The First Home Of CBS…485 Madison Avenue, At 52nd Street
The First Home Of CBS…485 Madison Avenue, At 52nd Street
This photo shows the building still under construction in April 1927. CBS Radio Network went on the air September 18 of that year with 18 stations and operated out of the office for the New York station at Steinway Hall on West 57th Street in Manhattan. Exactly two years later, September 18, 1929 moved into the top six stories of this building. CBS Radio studios 1 through 9 were located here. Around 1936, CBS Television studios 31 and 32 were added here and a year later, television added studios 41 through 44 at Grand Central Station at 15 Vanderbilt Ave on the third floor and that was it for television till around 1944 when about a dozen other locations were opened in theaters around the city. CBS also had radio studios at 49 East 52nd Street. Around ’63, plans were being made to move and corporate headquarters had plans on the drafting table for the “Black Rock” building at 51 West 52nd Street at the corner of Sixth Avenue.
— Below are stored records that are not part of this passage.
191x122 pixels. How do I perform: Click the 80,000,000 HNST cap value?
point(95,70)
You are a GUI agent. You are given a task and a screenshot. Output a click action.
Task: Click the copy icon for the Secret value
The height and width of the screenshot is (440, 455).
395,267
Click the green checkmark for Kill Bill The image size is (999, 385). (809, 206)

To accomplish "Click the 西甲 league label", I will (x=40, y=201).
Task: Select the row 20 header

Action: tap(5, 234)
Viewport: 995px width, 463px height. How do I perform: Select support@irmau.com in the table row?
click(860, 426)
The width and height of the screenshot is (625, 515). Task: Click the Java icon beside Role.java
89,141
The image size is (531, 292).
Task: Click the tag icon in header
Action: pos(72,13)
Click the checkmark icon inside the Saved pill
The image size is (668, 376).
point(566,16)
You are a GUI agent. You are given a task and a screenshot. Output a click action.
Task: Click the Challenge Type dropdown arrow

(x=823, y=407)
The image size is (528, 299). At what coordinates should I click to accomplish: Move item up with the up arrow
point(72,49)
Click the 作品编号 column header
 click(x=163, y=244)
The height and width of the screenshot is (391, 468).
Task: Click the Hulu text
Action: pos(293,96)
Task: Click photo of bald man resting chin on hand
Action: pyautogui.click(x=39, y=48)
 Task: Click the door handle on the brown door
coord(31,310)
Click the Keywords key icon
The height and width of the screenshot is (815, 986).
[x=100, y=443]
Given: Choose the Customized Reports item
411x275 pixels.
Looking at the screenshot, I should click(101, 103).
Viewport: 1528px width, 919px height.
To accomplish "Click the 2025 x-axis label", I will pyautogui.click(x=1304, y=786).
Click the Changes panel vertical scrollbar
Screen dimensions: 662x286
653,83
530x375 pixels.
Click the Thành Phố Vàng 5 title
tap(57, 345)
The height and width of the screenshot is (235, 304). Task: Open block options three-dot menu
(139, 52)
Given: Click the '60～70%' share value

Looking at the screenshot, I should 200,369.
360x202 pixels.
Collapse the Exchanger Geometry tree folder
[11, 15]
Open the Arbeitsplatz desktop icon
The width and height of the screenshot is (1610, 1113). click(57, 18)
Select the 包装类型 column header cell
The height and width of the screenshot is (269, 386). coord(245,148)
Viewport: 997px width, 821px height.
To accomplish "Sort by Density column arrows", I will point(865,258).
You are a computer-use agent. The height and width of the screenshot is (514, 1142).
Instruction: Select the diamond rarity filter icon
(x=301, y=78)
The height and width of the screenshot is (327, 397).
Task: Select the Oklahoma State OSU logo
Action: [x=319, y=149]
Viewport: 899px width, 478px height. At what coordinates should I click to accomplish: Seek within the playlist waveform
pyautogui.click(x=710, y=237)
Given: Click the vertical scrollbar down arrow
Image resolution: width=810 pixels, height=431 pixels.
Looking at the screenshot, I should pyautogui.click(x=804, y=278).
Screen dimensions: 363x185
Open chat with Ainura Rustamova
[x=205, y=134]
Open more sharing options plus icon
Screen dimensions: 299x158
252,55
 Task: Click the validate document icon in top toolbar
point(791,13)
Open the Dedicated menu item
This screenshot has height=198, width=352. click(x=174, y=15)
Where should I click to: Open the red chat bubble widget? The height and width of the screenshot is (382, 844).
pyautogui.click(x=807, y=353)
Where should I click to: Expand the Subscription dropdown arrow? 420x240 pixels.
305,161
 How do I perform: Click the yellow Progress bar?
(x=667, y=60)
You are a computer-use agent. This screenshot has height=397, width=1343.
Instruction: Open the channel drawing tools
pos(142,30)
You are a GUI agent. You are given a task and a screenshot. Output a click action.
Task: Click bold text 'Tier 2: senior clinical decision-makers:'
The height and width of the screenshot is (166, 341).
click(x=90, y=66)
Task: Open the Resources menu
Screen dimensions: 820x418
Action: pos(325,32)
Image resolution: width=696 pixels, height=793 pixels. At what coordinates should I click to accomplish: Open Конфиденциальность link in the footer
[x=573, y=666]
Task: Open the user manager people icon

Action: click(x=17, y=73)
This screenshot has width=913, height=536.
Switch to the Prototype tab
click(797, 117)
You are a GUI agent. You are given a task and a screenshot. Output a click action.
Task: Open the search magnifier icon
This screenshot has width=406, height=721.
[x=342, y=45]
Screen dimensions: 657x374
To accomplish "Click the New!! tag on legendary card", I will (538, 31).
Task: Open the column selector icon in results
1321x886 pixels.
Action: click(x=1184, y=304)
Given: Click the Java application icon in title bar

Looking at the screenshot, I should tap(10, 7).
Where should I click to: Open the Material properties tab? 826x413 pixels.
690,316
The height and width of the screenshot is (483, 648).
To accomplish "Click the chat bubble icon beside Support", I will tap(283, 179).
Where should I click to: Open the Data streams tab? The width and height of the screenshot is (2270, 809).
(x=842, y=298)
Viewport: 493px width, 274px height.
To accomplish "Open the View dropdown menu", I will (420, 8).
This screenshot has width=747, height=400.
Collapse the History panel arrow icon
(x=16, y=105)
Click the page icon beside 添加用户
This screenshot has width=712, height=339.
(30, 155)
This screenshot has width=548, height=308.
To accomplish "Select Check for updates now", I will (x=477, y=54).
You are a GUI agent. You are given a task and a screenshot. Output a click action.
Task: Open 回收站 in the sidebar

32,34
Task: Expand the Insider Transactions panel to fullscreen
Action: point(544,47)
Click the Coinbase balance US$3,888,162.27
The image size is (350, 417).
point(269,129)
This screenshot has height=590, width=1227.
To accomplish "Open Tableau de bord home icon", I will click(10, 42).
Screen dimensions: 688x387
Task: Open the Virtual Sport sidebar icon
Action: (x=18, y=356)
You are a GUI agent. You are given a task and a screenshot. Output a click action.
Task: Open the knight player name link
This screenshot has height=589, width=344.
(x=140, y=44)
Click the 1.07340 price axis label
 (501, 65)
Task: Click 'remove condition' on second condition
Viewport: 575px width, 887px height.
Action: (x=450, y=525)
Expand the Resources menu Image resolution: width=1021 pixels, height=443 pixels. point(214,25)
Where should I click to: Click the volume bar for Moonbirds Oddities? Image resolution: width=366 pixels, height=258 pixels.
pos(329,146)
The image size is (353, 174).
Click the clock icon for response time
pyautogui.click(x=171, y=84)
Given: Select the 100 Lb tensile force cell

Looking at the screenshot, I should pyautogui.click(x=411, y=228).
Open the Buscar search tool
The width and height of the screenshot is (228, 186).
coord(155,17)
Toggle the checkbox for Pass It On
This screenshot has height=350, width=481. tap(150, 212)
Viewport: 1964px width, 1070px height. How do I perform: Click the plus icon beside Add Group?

On July 25, 1964, the last radio broadcast from 49 East 52nd was “Farewell To Studio 9” with a long list of stars and clips that had come from that famous studio. CBS Radio newsman Steve Rowan was the last to broadcast from the 485 Madison location on July 25 and the first to broadcast from the new CBS Broadcast Center Studios on July 26…both programs were top of the hour newscasts. CBS television studios were also in the process of moving to the Broadcast Center including 31 and 32 at 485 Madison and 41 through 44 at Grand Central. Studios 53 to 56 at Liederkrantz Hall, 111 East 58th Street were also moving to the Broadcast Center. The corporate offices later moved to Black Rock which opened in 1965 at 51 West 52nd Street.
Anyone know the reason the tv studios were numbered the way they are? Why not 1, 2 etc?
It’s impossible to see the building from this vantage point today. This is the best I could get recently, the first of which you can clearly see the ‘485’ at the top of the building where the studios were located: http://www.flickr.com/photos/dennisdegan/10611383724/ http://www.flickr.com/photos/dennisdegan/10611616343/
49 E 52nd Street, home in the 70s for the CBS Radio Mystery Theater series created by Himan Brown, is now a Duane Reade drugstore absorbed by Walgreens. You were hoping for a CVS? (Image from Google Maps Street View)
This July 25th will mark the 50th anniversary of the last broadcast from the legendary CBS Radio Studio 9 at 485 Madison and the airing of the broadcast “Farewell to Studio 9,” anchored by Robert Trout. It includes a great interview with Ed Murrow as well as several of the other Murrow Boys.
I can hearJOHNNY OLSON say it, even now!!!